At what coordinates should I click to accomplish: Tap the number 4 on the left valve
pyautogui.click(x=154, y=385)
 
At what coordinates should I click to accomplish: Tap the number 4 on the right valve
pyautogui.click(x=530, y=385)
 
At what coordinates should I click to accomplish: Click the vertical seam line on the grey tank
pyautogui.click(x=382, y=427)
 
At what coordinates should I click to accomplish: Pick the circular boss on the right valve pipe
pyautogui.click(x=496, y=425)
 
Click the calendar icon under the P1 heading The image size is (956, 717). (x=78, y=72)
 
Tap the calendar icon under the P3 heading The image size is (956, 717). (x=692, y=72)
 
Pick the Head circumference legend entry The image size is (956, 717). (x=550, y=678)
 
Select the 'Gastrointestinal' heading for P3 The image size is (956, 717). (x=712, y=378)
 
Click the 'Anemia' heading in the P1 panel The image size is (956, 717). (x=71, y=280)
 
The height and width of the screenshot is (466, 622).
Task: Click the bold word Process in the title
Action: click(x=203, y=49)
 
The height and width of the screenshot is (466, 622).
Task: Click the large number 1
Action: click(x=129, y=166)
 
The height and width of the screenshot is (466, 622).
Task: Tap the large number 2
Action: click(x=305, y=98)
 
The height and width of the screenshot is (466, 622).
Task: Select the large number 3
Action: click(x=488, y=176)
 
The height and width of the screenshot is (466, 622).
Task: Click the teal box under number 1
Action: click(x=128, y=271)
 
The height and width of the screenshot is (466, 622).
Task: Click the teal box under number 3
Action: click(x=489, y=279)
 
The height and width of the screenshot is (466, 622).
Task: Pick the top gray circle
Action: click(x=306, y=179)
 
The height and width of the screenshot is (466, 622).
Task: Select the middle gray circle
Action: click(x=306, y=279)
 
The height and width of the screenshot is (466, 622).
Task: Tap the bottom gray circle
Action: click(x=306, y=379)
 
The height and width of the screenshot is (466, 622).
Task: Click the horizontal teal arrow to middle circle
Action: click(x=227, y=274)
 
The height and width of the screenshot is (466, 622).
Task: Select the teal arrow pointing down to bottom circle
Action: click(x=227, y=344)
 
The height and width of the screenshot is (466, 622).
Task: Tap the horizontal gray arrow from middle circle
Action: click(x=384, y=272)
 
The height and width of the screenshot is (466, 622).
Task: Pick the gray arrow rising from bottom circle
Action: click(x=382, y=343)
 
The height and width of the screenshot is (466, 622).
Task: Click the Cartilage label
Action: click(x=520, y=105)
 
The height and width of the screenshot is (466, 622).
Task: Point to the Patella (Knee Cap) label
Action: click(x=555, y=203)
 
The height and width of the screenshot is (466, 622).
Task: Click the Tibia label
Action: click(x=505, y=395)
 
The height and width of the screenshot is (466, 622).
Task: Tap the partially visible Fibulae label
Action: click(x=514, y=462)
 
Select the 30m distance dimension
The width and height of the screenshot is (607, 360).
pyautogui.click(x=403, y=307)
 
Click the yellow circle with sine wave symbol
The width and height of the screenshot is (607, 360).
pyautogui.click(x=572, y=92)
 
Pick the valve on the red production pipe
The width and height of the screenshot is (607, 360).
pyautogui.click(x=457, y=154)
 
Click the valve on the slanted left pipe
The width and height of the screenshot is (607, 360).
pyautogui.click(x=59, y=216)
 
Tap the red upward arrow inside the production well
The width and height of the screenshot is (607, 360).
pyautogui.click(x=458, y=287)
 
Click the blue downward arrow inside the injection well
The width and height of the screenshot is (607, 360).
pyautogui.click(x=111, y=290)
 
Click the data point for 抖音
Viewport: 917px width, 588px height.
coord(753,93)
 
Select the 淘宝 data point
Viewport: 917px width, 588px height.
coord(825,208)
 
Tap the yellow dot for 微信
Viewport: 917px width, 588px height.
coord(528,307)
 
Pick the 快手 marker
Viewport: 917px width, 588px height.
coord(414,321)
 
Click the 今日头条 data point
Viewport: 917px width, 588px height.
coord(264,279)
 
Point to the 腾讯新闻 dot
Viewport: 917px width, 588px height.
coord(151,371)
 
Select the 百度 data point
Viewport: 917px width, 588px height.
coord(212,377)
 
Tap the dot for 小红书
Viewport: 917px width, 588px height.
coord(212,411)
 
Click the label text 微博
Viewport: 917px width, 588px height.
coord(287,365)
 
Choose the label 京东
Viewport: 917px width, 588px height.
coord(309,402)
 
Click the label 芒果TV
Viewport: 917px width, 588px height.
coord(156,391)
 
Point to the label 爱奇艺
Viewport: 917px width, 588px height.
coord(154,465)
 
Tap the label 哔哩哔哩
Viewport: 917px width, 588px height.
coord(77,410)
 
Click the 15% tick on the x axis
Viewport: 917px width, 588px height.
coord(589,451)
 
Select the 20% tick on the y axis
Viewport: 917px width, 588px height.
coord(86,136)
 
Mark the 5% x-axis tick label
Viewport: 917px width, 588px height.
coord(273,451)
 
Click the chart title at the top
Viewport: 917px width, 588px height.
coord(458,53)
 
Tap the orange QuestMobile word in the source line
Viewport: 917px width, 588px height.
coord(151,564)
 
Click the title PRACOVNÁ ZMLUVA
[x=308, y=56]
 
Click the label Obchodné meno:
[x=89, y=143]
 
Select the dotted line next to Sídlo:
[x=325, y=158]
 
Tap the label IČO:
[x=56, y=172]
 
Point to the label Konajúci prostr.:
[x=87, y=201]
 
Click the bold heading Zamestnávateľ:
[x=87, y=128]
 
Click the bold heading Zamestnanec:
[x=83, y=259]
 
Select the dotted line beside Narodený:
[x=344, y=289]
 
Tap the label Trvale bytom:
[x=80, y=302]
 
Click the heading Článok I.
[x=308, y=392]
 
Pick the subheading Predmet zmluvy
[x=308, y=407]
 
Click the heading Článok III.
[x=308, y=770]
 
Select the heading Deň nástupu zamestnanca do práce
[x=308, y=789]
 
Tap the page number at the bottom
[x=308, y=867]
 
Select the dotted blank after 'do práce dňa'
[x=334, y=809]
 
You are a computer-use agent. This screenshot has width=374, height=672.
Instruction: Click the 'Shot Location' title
+-------+
GIVEN TASK.
Pull out every line of the material above that contains the string "teal", matching case exactly.

RESULT OF THE TASK.
Task: Click the teal box under number 1
Task: Click the teal box under number 3
Task: Click the horizontal teal arrow to middle circle
Task: Select the teal arrow pointing down to bottom circle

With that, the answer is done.